WKPO
- Soldiers Grove, Wisconsin; United States;
- Broadcast area: Viroqua, Wisconsin/La Crosse, Wisconsin
- Frequency: 105.9 MHz
- Branding: KPO-FM

Programming
- Format: Adult hits

Ownership
- Owner: Robinson Corporation

History
- Founded: February 23, 2005
- First air date: February 20, 2008; 18 years ago
- Former call signs: WKAH (2-9/2008)

Technical information
- Licensing authority: FCC
- Facility ID: 164089
- Class: C3
- ERP: 25,000 watts
- HAAT: 100 meters (330 ft)
- Transmitter coordinates: 43°34′26″N 90°48′55″W﻿ / ﻿43.57389°N 90.81528°W

Links
- Public license information: Public file; LMS;

= WKPO =

Radio station in Soldiers Grove–La Crosse, Wisconsin

WKPO (105.9 FM, "KPO-FM") is a commercial radio station licensed to serve Soldiers Grove, Wisconsin, United States. The station is owned by Robinson Corporation.

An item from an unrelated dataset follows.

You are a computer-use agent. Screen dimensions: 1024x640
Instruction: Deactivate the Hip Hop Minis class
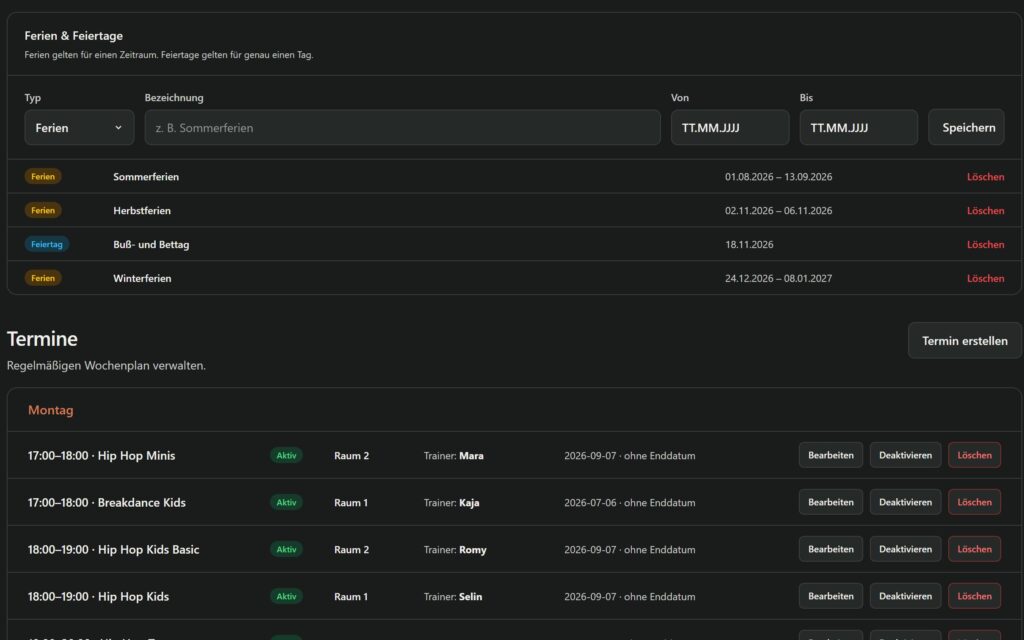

WKPO broadcasts an adult hits format.

==History==
This station received its original construction permit from the Federal Communications Commission on February 23, 2005. The new station was assigned the call sign WKAH by the FCC on February 20, 2008. WKAH received its license to cover from the FCC on March 14, 2008. The station was assigned call sign WKPO by the FCC on September 3, 2008.